The federal agency has signed contracts to convert at least eight former jails or prisons around the state into ICE detention centers within the past year.
Winn Correctional Center is one of them. Embedded within the woods of the small city of Winnfield, the barbed-wire-surrounded former prison has quickly filled up with detainees seeking asylum relief and other migrants whom ICE has in its custody. More than 1,500 reside at Winn. Statewide, ICE said the number is roughly 8,000 detainees out of about 48,000 total who are currently in the agency’s custody. That means one out of every six is currently placed at 11 facilities spread across the gulf state.
Lindsay Williams, ICE Public Affairs Officer, said the expansion is all about where the agency can find much-needed bed space.
“The realistic reason is ICE needs bed space and if there are facilities that are mutable to converting, and they have the staff, and are willing to do it; they need bed space just like Arizona, Texas or any other place,” said Williams.

→ Exercise instructions
1. Decide whether each statement agrees with the passage on ICE detention centers, and support each yes or no with the deciding words quoted from it. (a) More than 1,500 people are held at Winn Correctional Center. (b) ICE reports roughly 8,000 detainees statewide. (c) Lindsay Williams attributes the expansion mainly to lower operating costs.
2. Write what follows the passage on ICE detention centers, picking up after its final sentence.

→ Source data
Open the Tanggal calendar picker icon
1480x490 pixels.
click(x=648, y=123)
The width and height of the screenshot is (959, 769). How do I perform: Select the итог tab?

→ Per-task outputs
1.
(a) Yes: "More than 1,500 reside at Winn."
(b) Yes: "Statewide, ICE said the number is roughly 8,000 detainees"
(c) No: "the expansion is all about where the agency can find much-needed bed space."

2.
ICE and LaSalle Corrections, a private company that runs prisons in Louisiana, Texas and Georgia, allowed Fox News into Winn for a tour of the facility. Inside the all-male population, from mostly Asian and Central American countries, detainees were dressed in navy blue uniforms. They walked freely from one location to the next with their hands behind their backs as if they were in handcuffs.
ICE said the facility allowed four hours of recreation a day. Dozens of detainees played a game of basketball, kicked around a soccer ball or got haircuts in recreational areas. Others formed a prayer circle inside a chapel detainees use for worship. Several more used their free time to earn money working in the cafeteria’s kitchen.
“We try to give them a wide variety of activities and recreational opportunities to blow off some steam, stay in shape. It gives them something to do to keep the morale up,” explained Williams.”
As officials showed Fox News around, some migrants shouted in foreign languages. However, we were not permitted to engage with any of them as we toured the facility. We requested interviews with more than a dozen people in custody days prior to visiting the facility, but every request was denied “due to the nature of the case before the immigration courts,” according to ICE.
Inside the barred sleeping quarters, Winn’s 1,511 detainees are assigned to more than three dozen tiers that fit up to 44 detainees at a time. With that, the facility can fill roughly 300 extra bed spaces if needed.
ICE pays the Winn Parish Sheriff Department $70 per day for each inmate it houses at Winn. The contract has been a big economic boost for the struggling parish, which largely depends on lumber and prisons to support its economy. Sheriff Cranford Jordan, who oversees the detention center, said the parish is expecting to see $35 million to $40 million dollars annually from its five-year contract with ICE.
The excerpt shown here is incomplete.